- [Assigned task]: Across these entries, how many lines contain the word "computer"? Answer with only the number.
*** Opening of Data for review ***
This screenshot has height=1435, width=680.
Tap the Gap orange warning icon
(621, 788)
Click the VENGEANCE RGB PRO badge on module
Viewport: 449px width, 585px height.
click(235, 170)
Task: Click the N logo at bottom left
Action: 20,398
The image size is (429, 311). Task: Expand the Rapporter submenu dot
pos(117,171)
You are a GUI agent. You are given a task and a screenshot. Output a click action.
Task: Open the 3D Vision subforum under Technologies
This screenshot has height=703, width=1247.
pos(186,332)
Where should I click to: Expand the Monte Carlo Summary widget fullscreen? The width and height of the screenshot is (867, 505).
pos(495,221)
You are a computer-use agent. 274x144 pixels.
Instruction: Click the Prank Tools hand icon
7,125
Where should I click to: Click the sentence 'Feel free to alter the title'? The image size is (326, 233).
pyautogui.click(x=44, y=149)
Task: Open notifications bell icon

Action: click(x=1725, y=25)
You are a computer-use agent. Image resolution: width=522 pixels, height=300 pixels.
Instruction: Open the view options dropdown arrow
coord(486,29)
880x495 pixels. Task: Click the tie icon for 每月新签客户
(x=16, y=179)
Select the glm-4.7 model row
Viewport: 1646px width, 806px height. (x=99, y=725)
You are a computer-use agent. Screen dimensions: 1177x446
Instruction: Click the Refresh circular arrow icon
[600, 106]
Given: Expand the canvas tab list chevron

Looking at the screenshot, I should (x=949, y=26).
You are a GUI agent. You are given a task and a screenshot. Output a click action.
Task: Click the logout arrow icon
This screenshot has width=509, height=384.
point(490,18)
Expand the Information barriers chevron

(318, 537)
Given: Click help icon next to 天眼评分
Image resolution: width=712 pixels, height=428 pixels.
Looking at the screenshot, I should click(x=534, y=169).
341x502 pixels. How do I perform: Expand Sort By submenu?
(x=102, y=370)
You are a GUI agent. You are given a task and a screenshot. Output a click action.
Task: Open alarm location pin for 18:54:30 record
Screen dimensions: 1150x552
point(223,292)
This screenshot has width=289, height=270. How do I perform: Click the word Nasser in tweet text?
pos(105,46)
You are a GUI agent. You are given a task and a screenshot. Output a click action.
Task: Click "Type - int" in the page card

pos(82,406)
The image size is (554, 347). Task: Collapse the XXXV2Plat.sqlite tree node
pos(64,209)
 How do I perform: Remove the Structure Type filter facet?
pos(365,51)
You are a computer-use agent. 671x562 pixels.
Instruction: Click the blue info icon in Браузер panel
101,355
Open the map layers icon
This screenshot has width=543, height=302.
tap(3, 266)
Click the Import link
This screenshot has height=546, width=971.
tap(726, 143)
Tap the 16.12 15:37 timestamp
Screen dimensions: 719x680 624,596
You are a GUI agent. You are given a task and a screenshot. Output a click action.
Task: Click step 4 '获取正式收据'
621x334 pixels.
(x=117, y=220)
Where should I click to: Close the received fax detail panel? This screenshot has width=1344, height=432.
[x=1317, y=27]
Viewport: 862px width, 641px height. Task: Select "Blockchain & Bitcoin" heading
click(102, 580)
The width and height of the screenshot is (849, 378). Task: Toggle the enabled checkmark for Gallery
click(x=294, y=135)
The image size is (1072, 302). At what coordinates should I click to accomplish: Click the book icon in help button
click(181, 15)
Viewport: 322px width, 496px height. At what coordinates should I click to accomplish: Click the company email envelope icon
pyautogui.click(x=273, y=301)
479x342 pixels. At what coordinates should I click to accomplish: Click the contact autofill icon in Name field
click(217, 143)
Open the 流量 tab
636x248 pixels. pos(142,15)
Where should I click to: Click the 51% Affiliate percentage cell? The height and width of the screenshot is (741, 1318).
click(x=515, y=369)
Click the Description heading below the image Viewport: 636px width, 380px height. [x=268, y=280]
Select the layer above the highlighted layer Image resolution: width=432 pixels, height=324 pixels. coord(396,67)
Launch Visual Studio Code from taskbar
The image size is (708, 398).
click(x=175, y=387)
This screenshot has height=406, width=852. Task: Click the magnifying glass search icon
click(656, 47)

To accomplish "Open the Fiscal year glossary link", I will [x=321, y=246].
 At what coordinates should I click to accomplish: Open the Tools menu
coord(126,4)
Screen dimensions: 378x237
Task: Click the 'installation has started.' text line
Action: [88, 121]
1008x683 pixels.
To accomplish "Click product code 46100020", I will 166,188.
*** Close of Data for review ***
- [Result for this exercise]: 4